Dante, 17, sitzt zu Hause auf der Veranda. Er zieht zwei, drei Züge an der Zigarette und lächelt in sich hinein, so daß er kaum den Mund verziehen muß, als hätte er Angst, daß seine Fassade aufbricht, die doch so cool ist. Er holt ein Bild vom Paradies aus dem Wohnzimmer. Bahama Islands. „Ich gehe nach Freeport”, sagt er und sucht die Insel zwischen all den kleinen Farbkrümeln auf der Karte. Da! Oben, im Nordwesten, da ist Freeport, und da ist seine Mutter seit einem Jahr, weil sie es hier in Wiesental nicht mehr ausgehalten hat, wo sie zwanzig Jahre lang lebte. Sie kommt von den Bahamas, Dantes Vater ist Italiener und war Schiffskoch, als sie sich auf den Bahamas kennenlernten. Der Rest ist eine klassische Gastarbeiter-Karriere. Herr Ciccolella ging mit seiner Frau nach Deutschland, Verwandte sagten, dort würden Arbeiter gesucht. Erst Montage-, dann Leiharbeiter, und jetzt nach zwanzig Jahren ist er Vorarbeiter. Sein Sohn ist arbeitslos. Dante sagt, es lohne sich nicht, eine Lehrstelle zu suchen, weil er sowieso bald gehe. Und es ist auch nicht so, daß er so gute Noten hätte, daß sie ihm hinterherrennen. Den Hauptschulabschluß hat er vor kurzem geschafft. Die Schule hat er gehaßt, von der ersten Klasse an. Er kam mit den Lehrern nicht zurecht, und in der achten Klasse mußte er die Schule wechseln. Mit 15 hat er mal Handtaschen geklaut, ist eingebrochen. Und mußte zur Strafe 70 Stunden lang Schwerbehinderte pflegen. „Da habe ich gemerkt, wie gut ich es eigentlich habe.” Er mußte auch zur Therapie, wo sie ihm den „Kopf gefickt” haben, wie er sagt. Dreimal die Woche, zwei Wochen lang. Mit so komischen Spielen. Wo man ihm die Augen verband und er dem Partner vertrauen sollte, der ihn durchs Haus führte. Dante sagt, er habe daraus gelernt. Jetzt ärgert es ihn, daß seine Eltern nicht strenger mit ihm waren. Als Dante kriminell wurde, habe sein Vater nur gefragt: „Findest du richtig, was du gemacht hast?”
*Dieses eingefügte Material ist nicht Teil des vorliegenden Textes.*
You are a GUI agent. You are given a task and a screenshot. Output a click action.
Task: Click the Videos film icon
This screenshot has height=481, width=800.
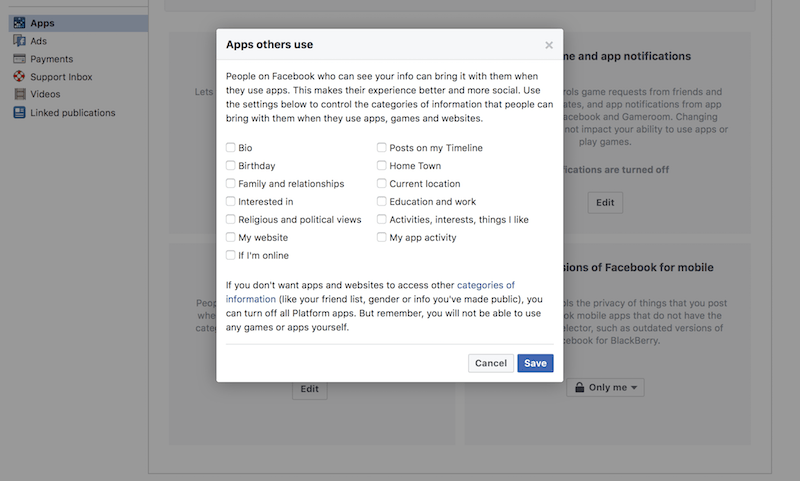(19, 94)
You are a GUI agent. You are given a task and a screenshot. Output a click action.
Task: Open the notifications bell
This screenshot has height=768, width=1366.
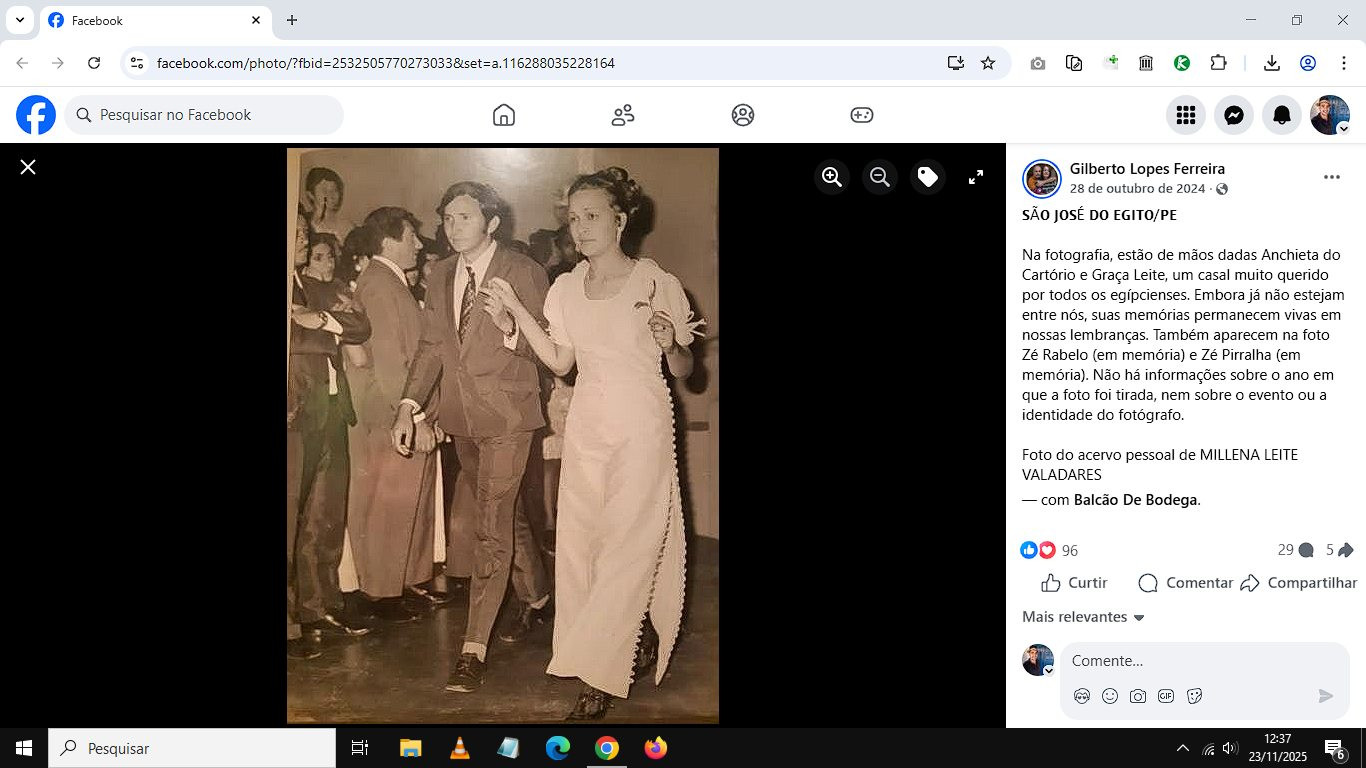tap(1282, 115)
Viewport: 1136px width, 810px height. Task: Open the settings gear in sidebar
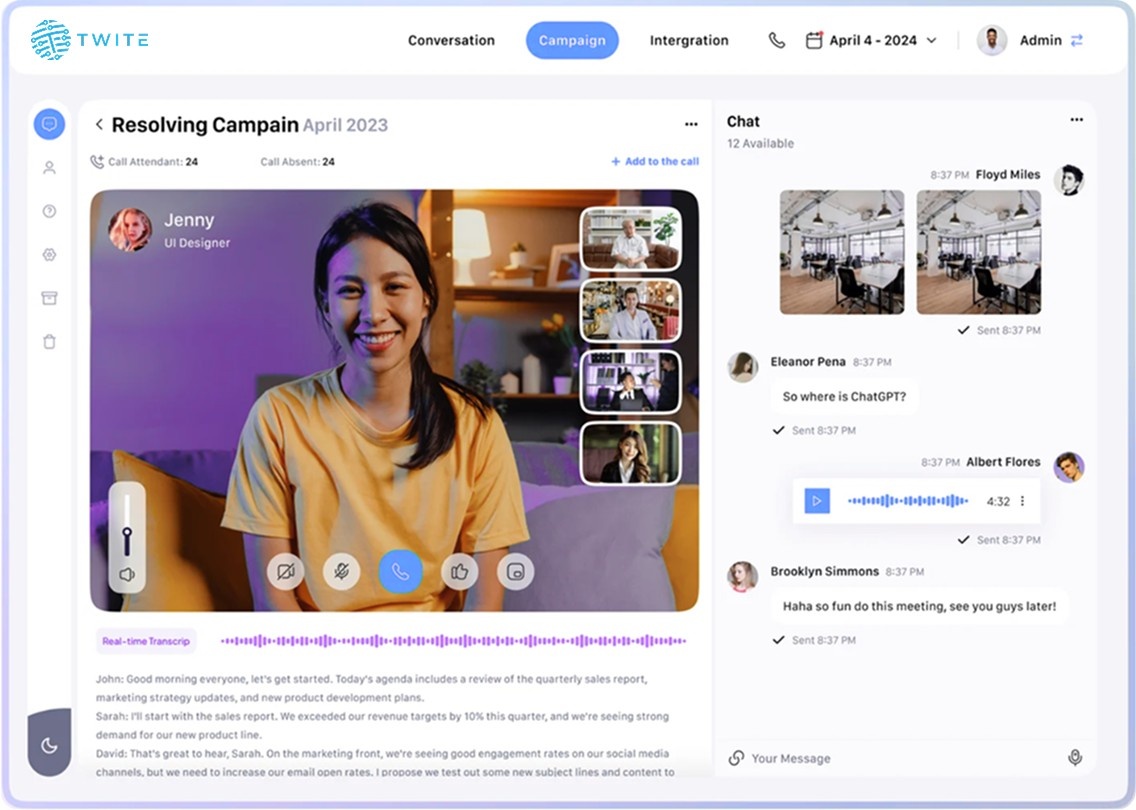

Bald soll alles anders werden, im Paradies. Wenn er in Freeport bei seiner Mutter ist, möchte er einen Laden eröffnen für HipHop-Klamotten. Im September verläßt er Deutschland, wo er geboren und aufgewachsen ist. „Das einzige, was ich vermissen werde”, sagt er, „ist die Clique.” Sie hat ihn verstanden, wenn er Ärger mit den Lehrern hatte und in der Schule nicht vorankam. Wenn er sich im Laden beobachtet fühlte, weil er eine dunklere Haut hat. Clique heißt: miteinander reden, wenn einen die Eltern nicht verstehen, sich gegenseitig Halt geben. Francis, Leo und Viktor haben versprochen, daß sie ihm schreiben. Und daß sie ihm bald ein Video von sich schicken. Und sie haben gesagt, daß sie ihn besuchen werden, im Paradies. Dante lächelt und schaut auf den Boden. Ob sie es dann wirklich tun, sagt er, sei eine andere Sache.